To the industry, Morris Chang's vision wasn't just misguided...

It was insulting.

Chang spent more than 25 years at Texas Instruments (TXN), climbing the ranks of the semiconductor world. He knew better than anyone that it was becoming staggeringly expensive for companies to design their own chips.

Building a chip factory cost hundreds of millions of dollars. That wasn't the kind of cash startups could afford.

But the industry was set in its ways. Every major player – from Texas Instruments to Intel (INTC) and Advanced Micro Devices (AMD) – handled their own chip fabrication.

Outsourcing production was a laughable idea. These designs were too precious to share freely.

So when Chang proposed a radical new business... one that would make chips without designing any of its own... he was met with outright mockery.

At first, nobody took Chang's idea seriously...

A "pure play" foundry that existed solely to make chips for other companies was considered a second-rate business model.

"Real men have fabs," AMD CEO Jerry Sanders famously sneered.

But Chang knew something these folks didn't. The current business model was bottlenecking innovation.

Small chip-design firms had brilliant ideas. But they couldn't afford to make their own chips. They had nowhere to go... So he gave them a factory.

After being turned down by every industry giant, Chang secured funding from the Taiwanese government and Dutch company Koninklijke Philips (PHG).

His new company, Taiwan Semiconductor Manufacturing ("TSMC"), wasn't exactly swimming in business to start. The semiconductor giants still ran their own fabs.

TSMC had to prove itself by making old, outdated chips – nothing even close to cutting-edge.

The company was living on scraps...

Chang needed a way to pull in new customers, and fast.

So he slashed prices.

The approach, called "learning-curve pricing," is simple but counterintuitive... Lower the price, even when you don't need to.

If TSMC slashed prices up front, it would pull in tons of orders. The more orders it filled, the better it would get at making chips.

That meant it could produce chips for even cheaper... and lower costs further.

It sounded like a smart way to lose a lot of money. In the short term, TSMC would burn through cash.

But in the long run, it would be unstoppable.

TSMC started winning more and more customers...

As startups flooded in, even big players started outsourcing their chip production. And by 2009 – 23 years after the chip giants mocked Chang's idea – he got the last laugh.

AMD was in crisis. The cost of maintaining its own fabs was bleeding the company dry. So it did the unthinkable... It sold its fabs.

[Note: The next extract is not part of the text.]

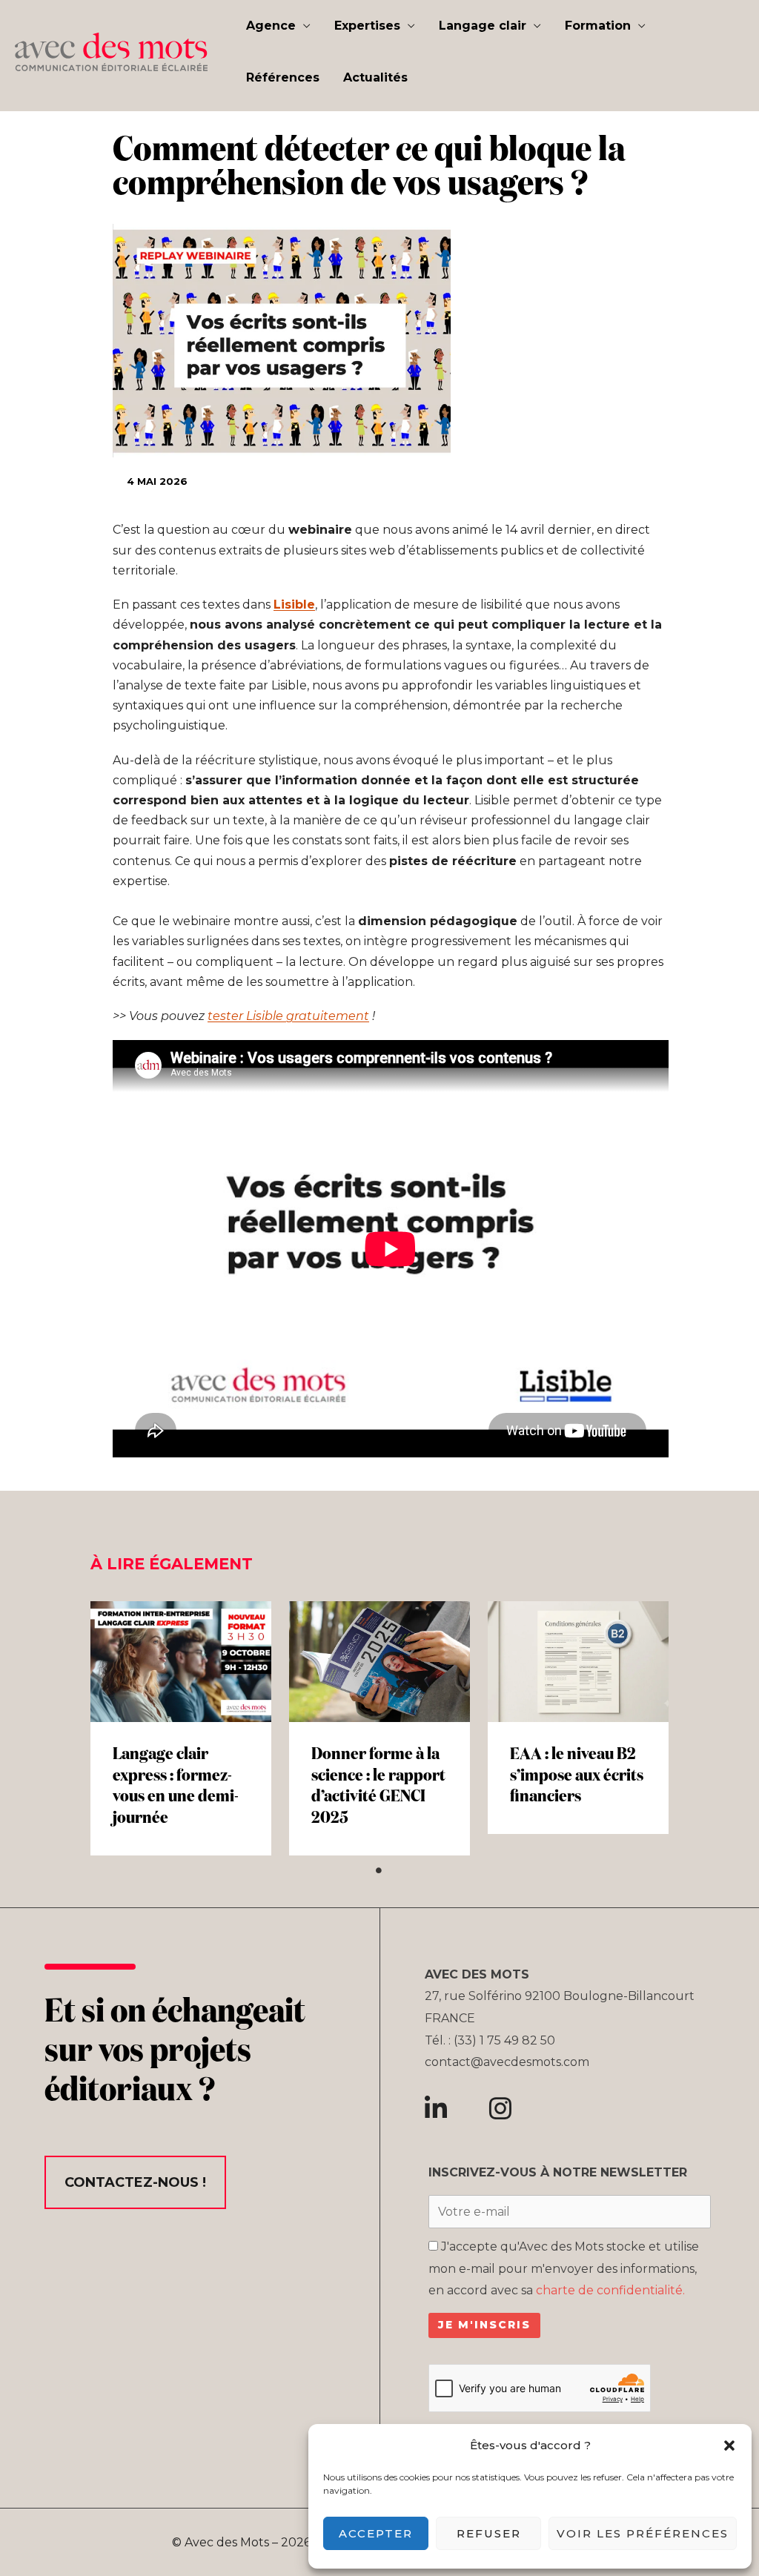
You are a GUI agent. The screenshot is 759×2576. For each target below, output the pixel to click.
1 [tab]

The company that had once laughed at TSMC's model was now using it to survive.

Today, TSMC makes the world's most advanced chips for industry titans like Apple (AAPL) and Nvidia (NVDA).

There are a lot of reasons the business got to where it did. Of course, it had a great business model. And it eventually offered the best technology that all its customers wanted.

But without its clever pricing model, TSMC may never have taken off.

Pricing often decides the outcome in highly competitive markets. Just last week, we highlighted a similar setup in Novo Nordisk (NVO)... which is slashing prices on its GLP-1 weight-loss drugs.

In TSMC's case, the competition was in-house chip production. By making sacrifices at the start, the company won over customers.

And soon enough, it upended an entire industry.